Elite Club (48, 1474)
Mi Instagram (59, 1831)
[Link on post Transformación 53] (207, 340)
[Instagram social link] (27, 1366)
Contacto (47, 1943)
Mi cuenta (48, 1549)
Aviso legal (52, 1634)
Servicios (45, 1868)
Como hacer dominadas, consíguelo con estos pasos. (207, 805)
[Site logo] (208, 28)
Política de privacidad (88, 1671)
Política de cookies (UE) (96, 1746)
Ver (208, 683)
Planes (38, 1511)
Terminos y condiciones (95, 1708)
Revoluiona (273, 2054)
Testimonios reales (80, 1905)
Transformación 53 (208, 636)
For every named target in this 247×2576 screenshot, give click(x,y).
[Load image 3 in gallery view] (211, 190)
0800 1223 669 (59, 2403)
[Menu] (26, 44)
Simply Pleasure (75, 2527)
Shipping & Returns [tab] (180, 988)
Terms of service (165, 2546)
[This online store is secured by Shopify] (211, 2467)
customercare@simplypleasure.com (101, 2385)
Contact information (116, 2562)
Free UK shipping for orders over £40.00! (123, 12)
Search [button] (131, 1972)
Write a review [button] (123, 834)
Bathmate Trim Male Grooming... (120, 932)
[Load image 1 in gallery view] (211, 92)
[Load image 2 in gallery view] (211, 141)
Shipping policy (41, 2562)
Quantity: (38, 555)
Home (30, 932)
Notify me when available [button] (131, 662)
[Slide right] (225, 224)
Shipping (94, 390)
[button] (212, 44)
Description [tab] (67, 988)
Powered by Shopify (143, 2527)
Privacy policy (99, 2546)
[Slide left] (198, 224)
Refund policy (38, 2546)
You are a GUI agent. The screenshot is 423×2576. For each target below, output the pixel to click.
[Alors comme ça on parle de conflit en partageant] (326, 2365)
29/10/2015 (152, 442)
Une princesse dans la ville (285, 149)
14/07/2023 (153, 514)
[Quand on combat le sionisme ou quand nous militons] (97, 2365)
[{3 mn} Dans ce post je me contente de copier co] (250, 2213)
^^^^^^^^
Problem statement:
Only the lines from the first line of the records through the line with "Terminos y condiciones (95, 1708)" should be reproduced, exactly and with nothing added.

Output below:
Elite Club (48, 1474)
Mi Instagram (59, 1831)
[Link on post Transformación 53] (207, 340)
[Instagram social link] (27, 1366)
Contacto (47, 1943)
Mi cuenta (48, 1549)
Aviso legal (52, 1634)
Servicios (45, 1868)
Como hacer dominadas, consíguelo con estos pasos. (207, 805)
[Site logo] (208, 28)
Política de privacidad (88, 1671)
Política de cookies (UE) (96, 1746)
Ver (208, 683)
Planes (38, 1511)
Terminos y condiciones (95, 1708)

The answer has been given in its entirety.